■ Things to do:
1/ According to the post on movable conditions and semi-joins, why should a condition attached inside an SJM nest not be moved outside it?
2/ Write the next part of the post on movable conditions and semi-joins, picking up right after its final sentence.

■ Given passage:
--*--

← Back to team overview

maria-developers team mailing list archive

Movable conditions and semi-joins

 

Hi!

The below is an extension of the skype discussion. I wrote down the limitation
imposed by FirstMatch, and also covered other Semi-join strategies.

<contents>
1. SJ-Materialization
2. FirstMatch
3. Duplicate Elimination
4. Loose Scan
</contents>

== 1. SJ-Materialization ==

The general rule is:

  If the condition is originally attached inside an SJM nest, one should 
  not move it outside.  Conditions that are originally outside should not be
  moved inisde the SJM nest.

The reason for the rule is that field values for inner tables are only
available inside the SJM nest.  Correspondingly, values of fields of outer
tables are not available at materialization step.

The only possible exception is when the condition depends only on columns that
are in the IN-equality. Then, it could be moved. I don't think this is worth
handling for the first milestone.

--*--

■ Given data:
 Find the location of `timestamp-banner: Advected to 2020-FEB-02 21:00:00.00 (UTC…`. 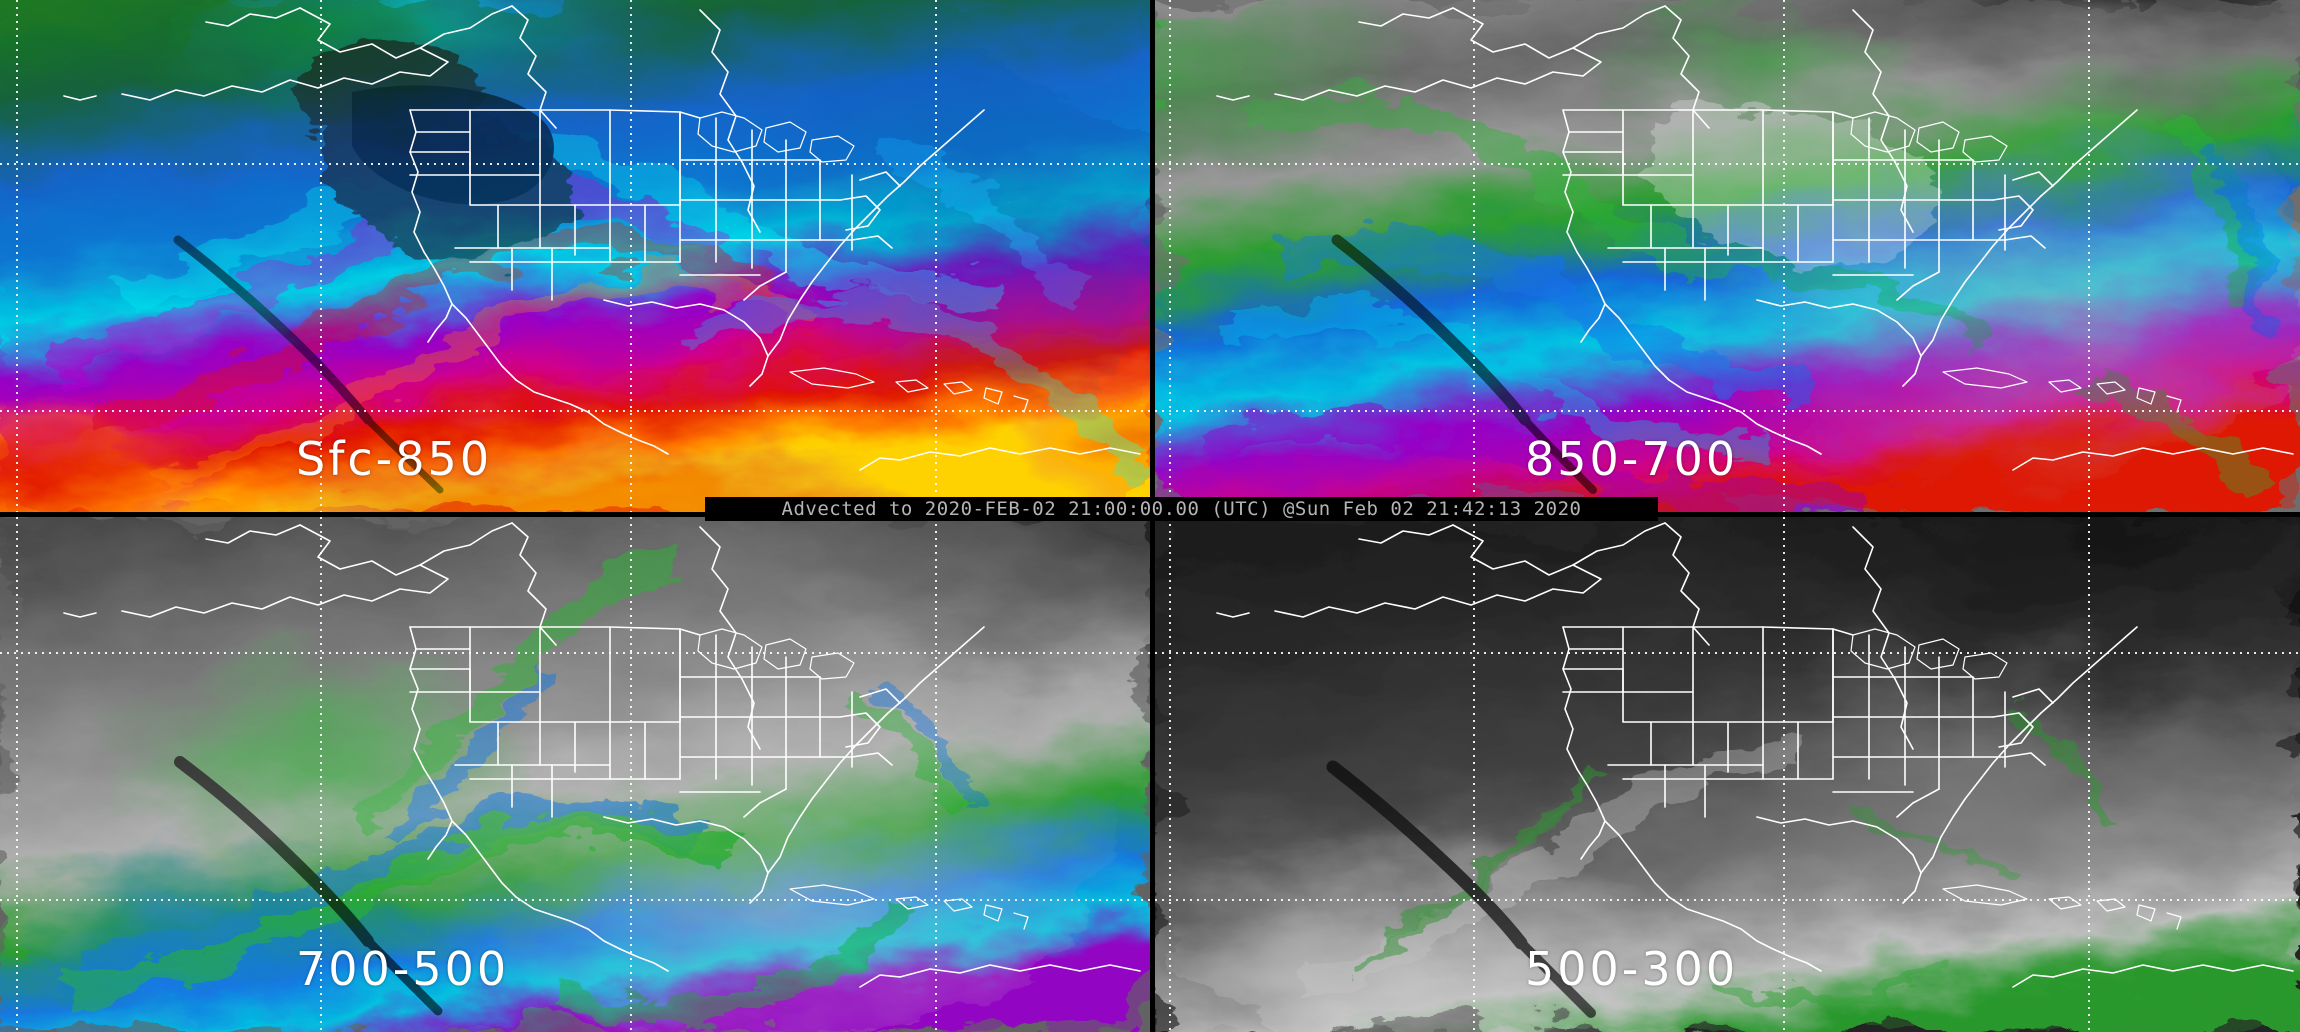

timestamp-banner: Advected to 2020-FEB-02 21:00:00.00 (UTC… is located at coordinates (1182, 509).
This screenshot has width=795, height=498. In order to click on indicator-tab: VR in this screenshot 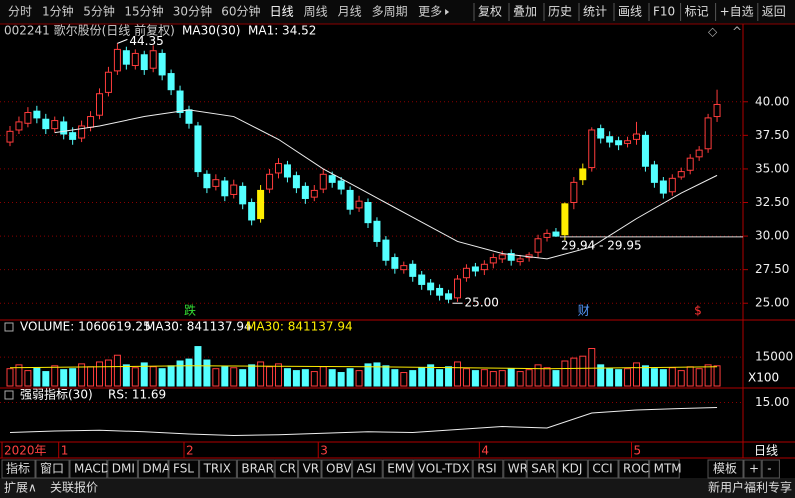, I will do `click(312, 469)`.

--*--

■ Exercise responses:
1/ Field values for inner tables are only available inside the SJM nest.

2/
== 2. FirstMatch ==

Consider a query

  select ...
  from ot1, nt1, nt2 
  where expr(ot1) in (select ... from it1, it2, ... where ...)

and a join order

   ot1 FirstMatch(it1, it2)  nt1  nt2


It is possible to move cond(otX) to table itX or ntX. 

There is a problem with moving condition attached to itX (will call it
SUBQ_COND. this ocndition depends on table itX and maybe on ot1) to table ntX.

Consider join execution execution:
   ot1.row0
   ot1.row1 -+- it1.row1 -- it2.row1 
             |
             +- it1.row2 -- it2.row2 ->- (F1)-->-- nt1.row1
                                         (F2)--<--

FirstMatch check is at point (F2). At that point, we know that ot1.row1 
has had a match in the subquery, and the execution returns to table ot1.

If SUBQ_COND is moved to table ntX, then there may be a situation where 
we will get to point (F2) and assume that the subquery had a match, while
actually it hasn't.

A suggestion by Igor: at point (F2) we should check the last return value
of SUBQ_COND (actually, of all conditions that were moved like SUBQ_COND was)

It is actually more complicated: what if there is COND(ot1, nt1) such that
COND(ot1.ro1, nt1.row1) = FALSE?  Then, we will never evaluate 
SUBQ_COND(ot1.row1, ...).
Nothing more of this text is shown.